REQUISITOS DAS TAREFAS:
1. Imprima do texto sobre a queda do avião da Voepass a passagem que começa nas palavras "Especialistas em acidentes" e termina após "antes do acidente.".
2. Segundo o texto sobre a queda do avião da Voepass, entre quais cidades a aeronave fazia a rota?

TRECHO FORNECIDO:
——

Especialistas em acidentes aéreos ouvidos pelo jornal Correio Braziliense indicam que o acúmulo de gelo nas asas é a principal hipótese para explicar a queda do avião ATR da Voepass, que fazia a rota entre Cascavel (PR) e Guarulhos (SP) na manhã de ontem. No entanto, esse fator isolado não é suficiente para esclarecer por que a aeronave caiu.
Ainda há muitas perguntas, especialmente sobre a falta de comunicação dos pilotos com o controle de tráfego aéreo, que é um procedimento básico de segurança em caso de anormalidades no voo. Não houve nenhum contato entre a tripulação e a torre de controle do Aeroporto Internacional de Guarulhos antes do acidente.
Segundo o perito aeronáutico Daniel Calazans, "Boletins meteorológicos indicavam formação severa, então, não dá para concluir que essa seja a causa do acidente. Contudo, a gente tem uma boa linha de investigação. O congelamento das asas e a formação de gelo na superfície da aeronave é uma linha muito forte de investigação".

——

LISTAGEM EXTRAÍDA:
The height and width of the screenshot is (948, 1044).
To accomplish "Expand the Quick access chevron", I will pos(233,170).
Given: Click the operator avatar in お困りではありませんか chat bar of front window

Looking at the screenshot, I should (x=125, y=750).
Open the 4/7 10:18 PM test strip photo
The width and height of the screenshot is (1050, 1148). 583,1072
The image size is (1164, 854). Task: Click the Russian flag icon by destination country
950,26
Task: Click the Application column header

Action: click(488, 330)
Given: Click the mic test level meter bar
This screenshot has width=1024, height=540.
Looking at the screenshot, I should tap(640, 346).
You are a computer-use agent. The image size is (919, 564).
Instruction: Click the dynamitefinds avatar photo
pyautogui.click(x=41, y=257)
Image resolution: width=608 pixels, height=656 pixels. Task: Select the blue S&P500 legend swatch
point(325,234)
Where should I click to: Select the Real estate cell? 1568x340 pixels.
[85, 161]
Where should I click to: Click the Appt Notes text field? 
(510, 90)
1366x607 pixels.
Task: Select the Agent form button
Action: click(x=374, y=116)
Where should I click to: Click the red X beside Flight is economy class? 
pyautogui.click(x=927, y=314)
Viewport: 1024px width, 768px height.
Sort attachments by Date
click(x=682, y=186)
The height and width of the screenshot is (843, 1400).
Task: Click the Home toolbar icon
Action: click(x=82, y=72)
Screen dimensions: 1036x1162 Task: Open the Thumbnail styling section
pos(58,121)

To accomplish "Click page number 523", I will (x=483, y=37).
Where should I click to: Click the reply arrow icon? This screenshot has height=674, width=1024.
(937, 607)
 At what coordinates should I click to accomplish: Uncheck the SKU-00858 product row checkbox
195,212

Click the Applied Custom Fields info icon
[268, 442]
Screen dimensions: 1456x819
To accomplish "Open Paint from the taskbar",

——

RESULTADOS DO EXERCÍCIO:
1.
Especialistas em acidentes aéreos ouvidos pelo jornal Correio Braziliense indicam que o acúmulo de gelo nas asas é a principal hipótese para explicar a queda do avião ATR da Voepass, que fazia a rota entre Cascavel (PR) e Guarulhos (SP) na manhã de ontem. No entanto, esse fator isolado não é suficiente para esclarecer por que a aeronave caiu.
Ainda há muitas perguntas, especialmente sobre a falta de comunicação dos pilotos com o controle de tráfego aéreo, que é um procedimento básico de segurança em caso de anormalidades no voo. Não houve nenhum contato entre a tripulação e a torre de controle do Aeroporto Internacional de Guarulhos antes do acidente.

2. Entre Cascavel (PR) e Guarulhos (SP).